Meine Eltern hatten sich letztes Jahr wieder auf die große Reise bis zum Ural aufgemacht. Da ich leider nicht mitfahren konnte, habe ich einen Wunsch an meine Eltern geäußert. Sie sollten mir schöne Pialatschki (Schüsselchen) und eine Tübiteika (Scheitelkäppchen) mitbringen. Merkt ihr etwas? Habe ich ein gestörtes Bild meiner Identität? NEIN. (Nur so am Rande. Während meine Eltern im Ural Mamas Verwandte besuchten, wurden sie des Öfteren von kleinen Kindern mit dem Hitlergruß begrüßt. Vielleicht haben sie ja jetzt eine Identitätskrise, lol. Nehmen wir es mit Humor, dann bekommen wir die Möglichkeit, uns Selbst besser zu verstehen.) Ich sehe meine Identität als ein riesiges Puzzle, bei dem ich mir die einzelnen Bausteine zusammensuche und die vorhandenen Lücken fülle. Nun, manchmal zerbricht auch der ein oder andere Baustein. Das ist aber in Ordnung. In einem doch sehr kurzen Menschenleben sollte die Freiheit genutzt werden, sich ständig neu zu erfinden oder auszurichten. Die Identität eines Menschen ist ein organischer Prozess. Diesen sollte man nicht versuchen aufzuhalten, denn genau dann kommt es zu dieser großen Krise.

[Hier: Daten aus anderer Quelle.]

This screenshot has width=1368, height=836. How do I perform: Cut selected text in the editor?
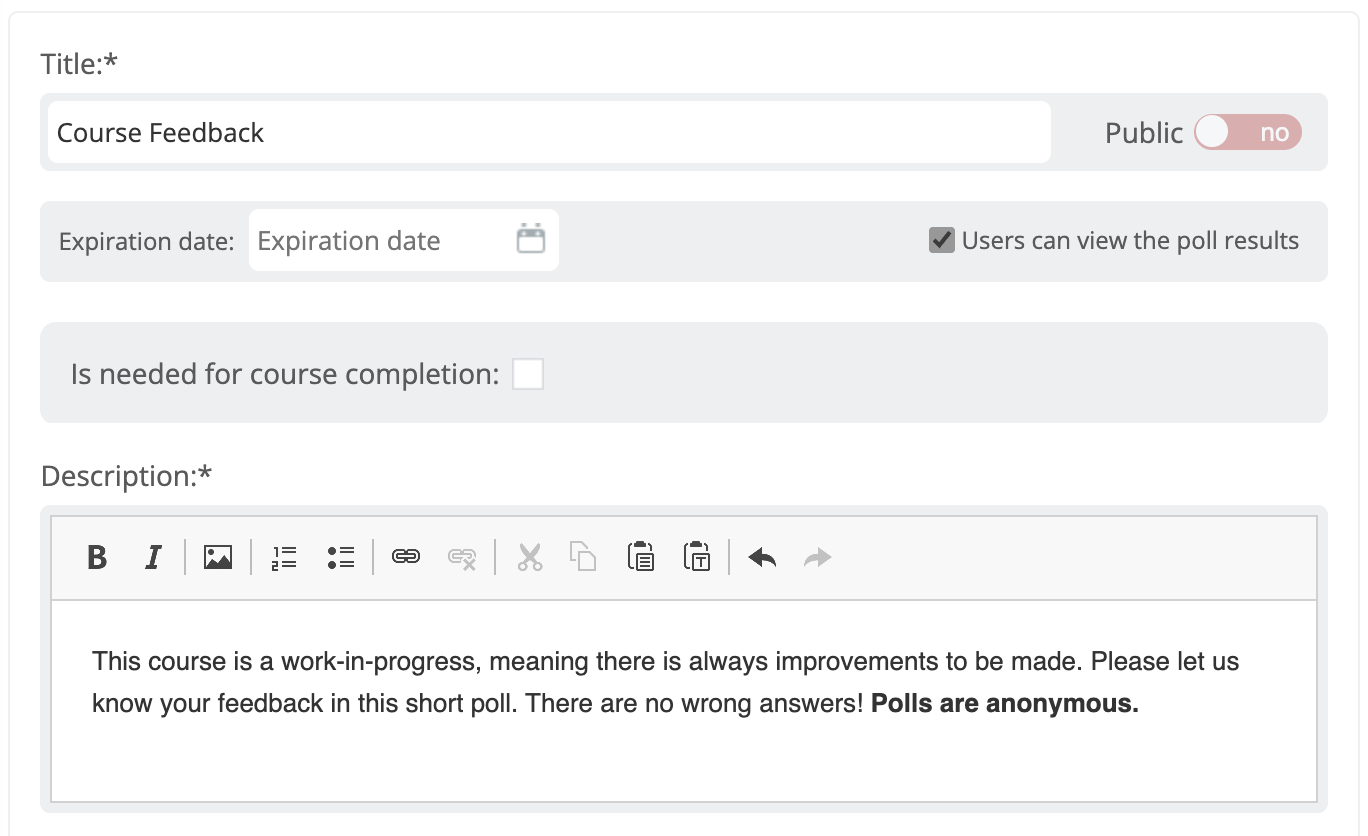(529, 557)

Vor kurzem erst war ich in einer Synagoge zu Besuch. Dort hatte ich ein wunderbares Gespräch mit einem älteren Herrn. Ein russischer Jude, sein Vater war ein Tatare (Tatarin). Dieser alte Mann sagte etwas ganz Wunderbares zu mir: „Mein liebes Mädchen, wir beide sind doch Halbblütler.“ Diese Aussage hat mir noch mehr Perspektiven auf mein Ich eröffnet. 

Manch ein Soziologe würde sagen, dass wir zwischen den Stühlen sitzen. Mir gefällt jedoch die Vorstellung eines Tanzes besser. Dabei denke ich an einen Walzer, klassisch und elegant. Aber so unter uns, ich lasse gerne auch ein wenig Freestyle und Bachata hinein. Ich rate jedem jungen Menschen, aus seinen vielfältigen Kulturlandschaften Ressourcen zu schöpfen und zwischen ihnen flexibel zu wechseln, ohne sich für eine Kultur entscheiden zu müssen. Ein Drahtseiltanz könnte doch auch ganz spannend werden.